▸ **What you are asked to do**: Every entry should be reproduced word for word.

------

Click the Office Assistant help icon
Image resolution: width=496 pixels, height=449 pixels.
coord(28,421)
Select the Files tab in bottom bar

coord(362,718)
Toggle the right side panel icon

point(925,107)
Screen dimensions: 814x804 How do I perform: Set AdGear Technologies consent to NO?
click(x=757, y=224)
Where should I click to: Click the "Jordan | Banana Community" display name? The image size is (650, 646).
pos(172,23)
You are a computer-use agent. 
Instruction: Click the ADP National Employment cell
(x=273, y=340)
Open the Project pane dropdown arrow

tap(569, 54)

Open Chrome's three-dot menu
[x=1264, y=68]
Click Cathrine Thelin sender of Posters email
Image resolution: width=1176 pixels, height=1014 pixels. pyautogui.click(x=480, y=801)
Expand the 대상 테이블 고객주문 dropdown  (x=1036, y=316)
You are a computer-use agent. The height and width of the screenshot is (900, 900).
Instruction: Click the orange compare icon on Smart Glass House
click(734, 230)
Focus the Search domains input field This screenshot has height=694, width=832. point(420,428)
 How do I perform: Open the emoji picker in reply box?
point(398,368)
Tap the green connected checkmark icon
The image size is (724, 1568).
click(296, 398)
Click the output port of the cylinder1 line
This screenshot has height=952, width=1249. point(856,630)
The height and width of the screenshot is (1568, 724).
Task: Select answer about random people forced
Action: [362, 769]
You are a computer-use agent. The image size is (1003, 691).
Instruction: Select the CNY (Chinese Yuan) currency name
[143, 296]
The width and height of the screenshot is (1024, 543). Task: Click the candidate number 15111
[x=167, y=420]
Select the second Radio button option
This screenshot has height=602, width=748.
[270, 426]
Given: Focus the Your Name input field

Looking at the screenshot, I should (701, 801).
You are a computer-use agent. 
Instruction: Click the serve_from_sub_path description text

------

▸ **Exercise output**:
Click the Office Assistant help icon
Image resolution: width=496 pixels, height=449 pixels.
coord(28,421)
Select the Files tab in bottom bar

coord(362,718)
Toggle the right side panel icon

point(925,107)
Screen dimensions: 814x804 How do I perform: Set AdGear Technologies consent to NO?
click(x=757, y=224)
Where should I click to: Click the "Jordan | Banana Community" display name? The image size is (650, 646).
pos(172,23)
You are a computer-use agent. 
Instruction: Click the ADP National Employment cell
(x=273, y=340)
Open the Project pane dropdown arrow

tap(569, 54)

Open Chrome's three-dot menu
[x=1264, y=68]
Click Cathrine Thelin sender of Posters email
Image resolution: width=1176 pixels, height=1014 pixels. pyautogui.click(x=480, y=801)
Expand the 대상 테이블 고객주문 dropdown  (x=1036, y=316)
You are a computer-use agent. The height and width of the screenshot is (900, 900).
Instruction: Click the orange compare icon on Smart Glass House
click(734, 230)
Focus the Search domains input field This screenshot has height=694, width=832. point(420,428)
 How do I perform: Open the emoji picker in reply box?
point(398,368)
Tap the green connected checkmark icon
The image size is (724, 1568).
click(296, 398)
Click the output port of the cylinder1 line
This screenshot has height=952, width=1249. point(856,630)
The height and width of the screenshot is (1568, 724).
Task: Select answer about random people forced
Action: [362, 769]
You are a computer-use agent. The image size is (1003, 691).
Instruction: Select the CNY (Chinese Yuan) currency name
[143, 296]
The width and height of the screenshot is (1024, 543). Task: Click the candidate number 15111
[x=167, y=420]
Select the second Radio button option
This screenshot has height=602, width=748.
[270, 426]
Given: Focus the Your Name input field

Looking at the screenshot, I should (701, 801).
You are a computer-use agent. 
Instruction: Click the serve_from_sub_path description text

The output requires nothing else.